Bu ülkeler kriz girmediler, ama Brezilya ve Rusya'da aylık sanayi
üretiminin seyri bu ülkelerin dünya krizinden dönem dönem
oldukça etkilendiklerini göstermektedir. Ocak 2008=100 bazında
Brezilya sanayi üretimi Aralık 2008'de yüzde 17,8 oranında; Rusya
sanayi üretimi de Ocak 2009'da yüzde 15,4 oranında mutlak
geriliyor. Hindistan sanayi üretimi ise Ocak 2009'da ancak yüzde 5
oranında geriliyor.
4-
İspanya ve “yükselen” bazı ülkelerde aylık bazda sanayi
üretiminin seyri
Kriz
öncesinde sanayi üretimi Kore'de Nisan, Meksika, Polonya ve
İspanya'da Şubat ve Türkiye'de de Ocak 2008'de en yüksek
seviyesinde.
Kriz
seyrinin etkileyici faktörlerin etkileme gücünün farklılığından
dolayı ne denli farklı gelişeceğini bu beş ülkenin sanayi
üretimi seyrinde görebiliyoruz.
Kore
sanayi üretiminde kriz süreci Nisan 2008 – Eylül 2009
arasıdır. Eylül 2009'da sanayi üretimi Nisan 2008'deki en yüksek
seviyesini yüzde 3 oranında aşıyor. Aslında kriz Kore
ekonomisini “teğet geçmiştir.” Yıllık verileri ele alırken
bunu göreceğiz.
Meksika
sanayi üretiminde kriz süreci Şubat 2008'den Eylül 2011'e kadar
sürmüştür. Sanayi üretimi Eylül 2011'de Şubat 2008'deki en
yüksek seviyesini yüzde 0,3 oranında aşar.
Polonya
sanayi üretiminde kriz süreci Şubat 2008'den Haziran 2010'a kadar
sürer ve bu ayda sanayi üretimi Şubat 2008'deki seviyesini yüzde
bir oranında aşar.
Türkiye'de
sanayi üretiminde kriz süreci Ocak 2008'den Aralık 2010'a kadar
sürer ve bu ayda sanayi üretimi Ocak 2008'de en yüksek seviyesini
yüzde 1,4 oranında aşar.
İspanya'da
ise sanayi üretimi Şubat 2008'deki en yüksek seviyesinden oldukça
uzaktır; Şubat 2008'e göre sanayi üretimi Kasım 2013'te yüzde
71,2 oranındadır; yani yüzde 28,8 oranında küçülmüştür.
Bu
ülkeler bazında kriz sürecinin seyrinde üç eğilim görüyoruz:
Birinci
eğilim: Kriz devam ediyor. Buna örnek İspanya'dır.
İkinci
eğilim: Krizden istikrarsız çıkış. Buna Türkiye örnektir.
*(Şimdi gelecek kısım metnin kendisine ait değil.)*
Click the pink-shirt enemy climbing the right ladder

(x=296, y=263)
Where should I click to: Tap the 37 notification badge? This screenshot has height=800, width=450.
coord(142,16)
Türkiye'de sanayi üretimi Aralık 2010'da Ocak 2008'deki en yüksek
seviyesini aşarak krizden çıktıktan sonra Ağustos (100-96,9=
-3,1 ve Eylül (100-98,3= -1,7) 2012'de ve Ağustos (100-96,1= -3,9)
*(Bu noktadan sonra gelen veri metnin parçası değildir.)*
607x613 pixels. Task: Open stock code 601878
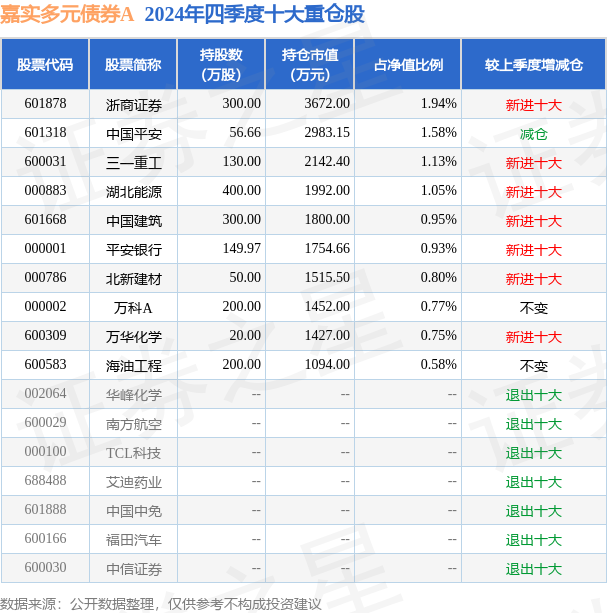(x=45, y=104)
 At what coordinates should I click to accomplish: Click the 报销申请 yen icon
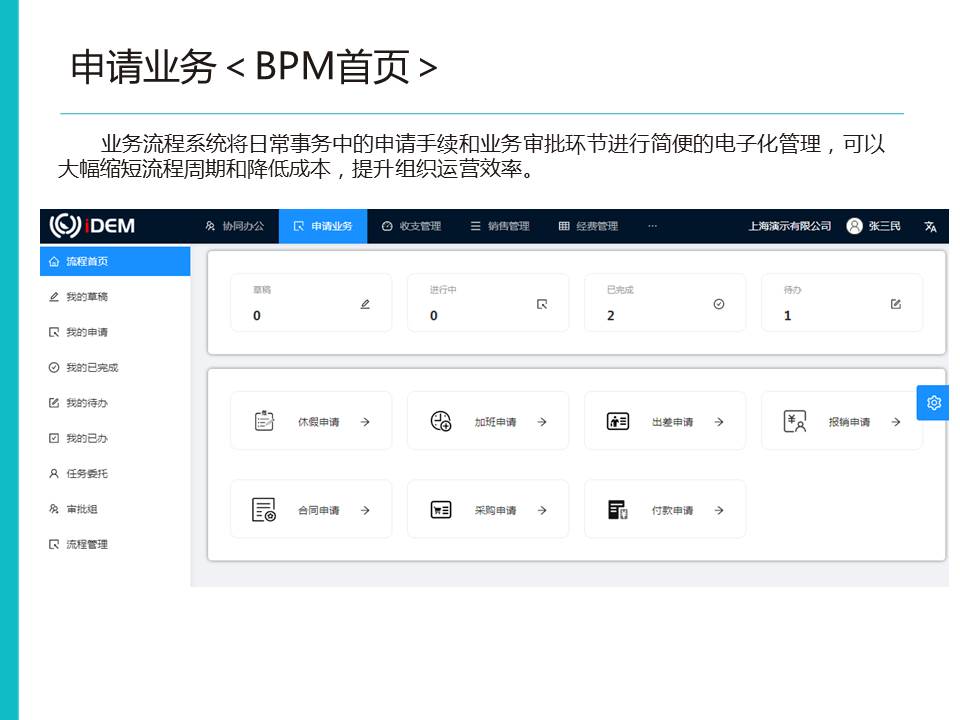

ve Ekim (100-97,7= -2,3) 2013'te Ocak 2008'deki seviyesinin gerisine
düşmüştür. Böylesi iniş-çıkışlar sanayi üretiminin ne
deni istikrarsız olduğunu gösterir. Bunun da ayrıntılı analizde
(aylık üretimin seyrinde görebiliriz).
Üçüncü
eğilim:
Krizden istikrarlı çıkış: Meksika, Polonya ve Kore buna
örnektir. Bu ülkelerde sanayi üretimi 2008'deki verili aylara göre
en yüksek seviyesini aştıktan sonra Türkiye örneğinde olduğu
gibi mutlak gerileme -2008'deki en yüksek seviyesinin altına düşme
durumuyla karşı karşıya kalmamıştır.
III-YILIN
ÇEYREKLERİ BAZINDA SANAYİ ÜRETİMİNİN SEYRİ
1-Önde gelen emperyalist ülkelerde yılın
çeyreklerine göre sanayi üretiminin gelişmesi
Bu
yaşlanmış emperyalist ülkelerden sadece ABD, yukarıdaki verilere
göre 2013'ün son çeyreği itibariyle krizden çıkmış gözüküyor.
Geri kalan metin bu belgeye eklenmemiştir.